**EXERCISE DESCRIPTION**
Report each line of the listing that carries the word "will".
---------- EXERCISE MATERIALS
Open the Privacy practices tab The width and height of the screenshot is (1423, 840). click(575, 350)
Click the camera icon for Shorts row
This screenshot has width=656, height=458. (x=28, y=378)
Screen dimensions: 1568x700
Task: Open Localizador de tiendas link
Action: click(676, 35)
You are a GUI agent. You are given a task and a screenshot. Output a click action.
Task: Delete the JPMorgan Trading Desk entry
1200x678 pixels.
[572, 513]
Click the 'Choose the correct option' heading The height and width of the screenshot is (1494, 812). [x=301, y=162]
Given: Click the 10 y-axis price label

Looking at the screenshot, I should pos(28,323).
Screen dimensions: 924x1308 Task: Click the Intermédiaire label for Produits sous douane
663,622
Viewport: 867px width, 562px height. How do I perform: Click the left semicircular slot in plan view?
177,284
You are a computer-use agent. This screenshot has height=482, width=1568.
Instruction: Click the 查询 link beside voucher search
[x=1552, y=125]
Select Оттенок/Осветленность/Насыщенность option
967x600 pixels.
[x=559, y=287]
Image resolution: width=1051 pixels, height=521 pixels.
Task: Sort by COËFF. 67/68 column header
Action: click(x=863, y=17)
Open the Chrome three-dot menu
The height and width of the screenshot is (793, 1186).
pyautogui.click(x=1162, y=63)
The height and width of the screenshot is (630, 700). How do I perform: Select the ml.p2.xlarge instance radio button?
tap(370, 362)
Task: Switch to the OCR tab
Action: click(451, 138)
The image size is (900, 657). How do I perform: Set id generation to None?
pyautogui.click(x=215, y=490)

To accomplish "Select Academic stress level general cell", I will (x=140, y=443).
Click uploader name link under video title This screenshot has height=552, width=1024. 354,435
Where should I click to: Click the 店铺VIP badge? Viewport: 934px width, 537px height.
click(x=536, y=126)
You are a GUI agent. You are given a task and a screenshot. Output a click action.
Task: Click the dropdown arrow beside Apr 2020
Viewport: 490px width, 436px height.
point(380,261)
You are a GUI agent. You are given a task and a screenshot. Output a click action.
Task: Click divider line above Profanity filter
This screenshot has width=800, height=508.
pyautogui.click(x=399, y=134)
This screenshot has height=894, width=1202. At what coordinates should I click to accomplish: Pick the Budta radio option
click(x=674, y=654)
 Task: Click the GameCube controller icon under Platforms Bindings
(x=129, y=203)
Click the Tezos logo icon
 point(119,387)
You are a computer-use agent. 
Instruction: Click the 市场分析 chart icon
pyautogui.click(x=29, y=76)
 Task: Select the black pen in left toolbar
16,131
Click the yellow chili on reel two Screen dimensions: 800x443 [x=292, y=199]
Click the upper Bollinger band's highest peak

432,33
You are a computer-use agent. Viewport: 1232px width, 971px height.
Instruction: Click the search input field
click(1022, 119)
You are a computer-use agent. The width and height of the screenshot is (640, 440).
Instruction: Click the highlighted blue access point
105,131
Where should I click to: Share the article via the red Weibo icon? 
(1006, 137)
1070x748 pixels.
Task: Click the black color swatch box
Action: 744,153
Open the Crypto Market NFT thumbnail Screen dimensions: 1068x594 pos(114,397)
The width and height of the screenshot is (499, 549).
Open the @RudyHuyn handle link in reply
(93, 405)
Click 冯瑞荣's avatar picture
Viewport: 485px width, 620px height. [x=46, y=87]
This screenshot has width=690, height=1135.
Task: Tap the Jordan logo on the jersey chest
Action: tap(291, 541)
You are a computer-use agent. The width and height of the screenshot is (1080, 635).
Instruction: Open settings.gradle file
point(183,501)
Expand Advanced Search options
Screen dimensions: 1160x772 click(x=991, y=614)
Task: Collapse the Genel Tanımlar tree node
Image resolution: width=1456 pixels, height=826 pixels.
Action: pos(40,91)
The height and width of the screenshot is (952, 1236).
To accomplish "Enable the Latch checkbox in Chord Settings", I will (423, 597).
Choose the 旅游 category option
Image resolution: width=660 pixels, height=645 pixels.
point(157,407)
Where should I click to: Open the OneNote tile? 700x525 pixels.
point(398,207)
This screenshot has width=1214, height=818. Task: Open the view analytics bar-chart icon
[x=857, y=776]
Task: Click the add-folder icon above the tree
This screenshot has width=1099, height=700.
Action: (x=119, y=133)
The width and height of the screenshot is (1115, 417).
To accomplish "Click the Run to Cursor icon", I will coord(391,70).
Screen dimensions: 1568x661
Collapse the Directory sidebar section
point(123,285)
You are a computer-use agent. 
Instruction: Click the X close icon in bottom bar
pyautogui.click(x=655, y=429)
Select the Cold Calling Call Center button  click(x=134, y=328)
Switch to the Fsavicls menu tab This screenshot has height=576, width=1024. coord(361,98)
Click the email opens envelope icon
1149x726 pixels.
--------------------
**RESULT FOR THIS TASK**
To accomplish "Select Academic stress level general cell", I will (x=140, y=443).
To accomplish "Enable the Latch checkbox in Chord Settings", I will (423, 597).
To accomplish "Click the Run to Cursor icon", I will coord(391,70).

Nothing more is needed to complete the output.